More commercialization milestones are expected this year and maybe investors will be more patient when it comes to production ramp-ups. The US Congress is now presided by Republicans, and it remains to be seen whether the ag sector will benefit from this shake-up or will the oil/petro industry gain the upper hand?

Will the focus on climate change intensify next year? Will GDP growth in China and Brazil improve in 2015? Will European economy and demand improve? There are so many factors needed to consider (and I’m having a headache already), but one thing is for sure, the renewable chemicals industry is definitely a growing force to consider as governments worldwide are now recognizing its potential.

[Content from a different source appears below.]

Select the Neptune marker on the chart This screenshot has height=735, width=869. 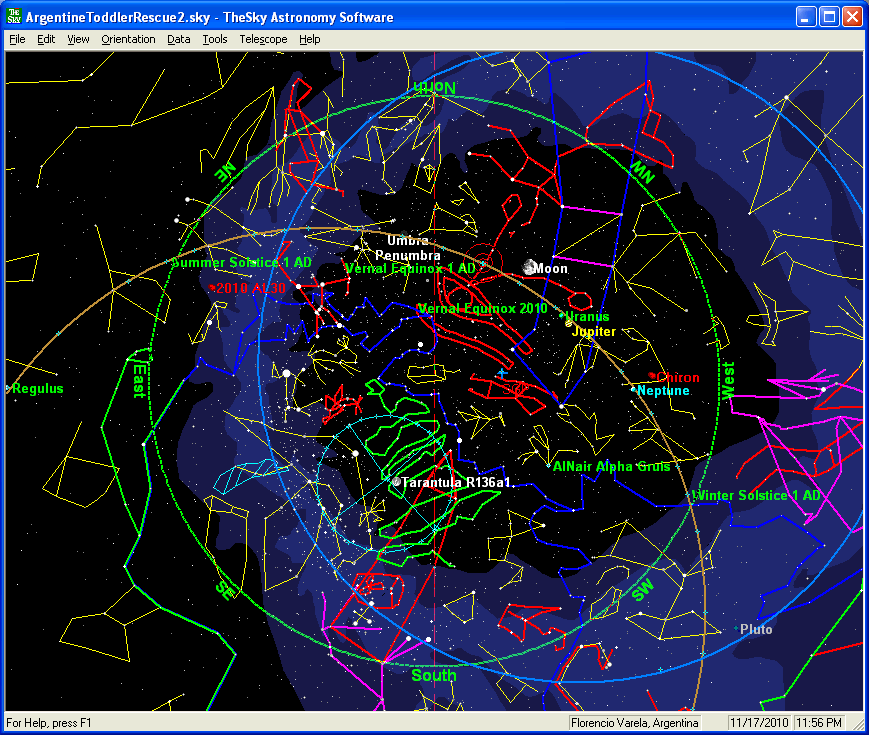634,389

Let me know your thoughts and predictions for 2015! Happy New Year and wishing you a prosperous 2015!


About Doris de Guzman

Will Green Chemistry save the world or is it hype? Doris de Guzman examines alternative processing, new technology, R&D and other sustainability initiatives aimed at preventing pollution; replacing ingredients; and using renewable feedstocks in Green Chemistry. She has been covering the oleochemicals market for 15 years and spread her beat to inorganics, biofuels and green chemistry.


5 Responses to “2014: Renewable chemicals review”

  1. Thank you for sharing this amazing article! Looking forward to hear more from you!

    Posted by George Dionne | December 31, 2014, 10:41 am
  2. I think the big story going into 2015 is certainly whether or not the price of crude oil will remain low or jettison back into outer space on a dime. I don’t know a soul that would like to see that happen. It’s been 10+ years since I could almost fill up my car on $20!!

    Posted by M Ann | January 6, 2015, 11:13 am
  3. Great article Doris. I also agree with the previous commenter. More reasonably priced oil is good for everyone. Your best bet in chemicals is to maintain a balanced portfolio; so not all fermentation or bio or oil or gas but spread your investments and therefore your risk.

    Posted by naburns | January 8, 2015, 7:44 am
  4. Thanks everyone for your comments. I heard in the petrochemical sector is that margins for ethane-based crackers in the US is not as good now because of low crude price. Several plans for ethane-based crackers in the US could be cancelled or further delayed. This could benefit renewable chems down the road if these cancellations/delays happen.

    Posted by Doris de Guzman | January 9, 2015, 5:25 pm
  5. Nice Work Doris. We are in a related field with similar info. I would enjoy discussing some dynamics. Can we jump on the phone some time?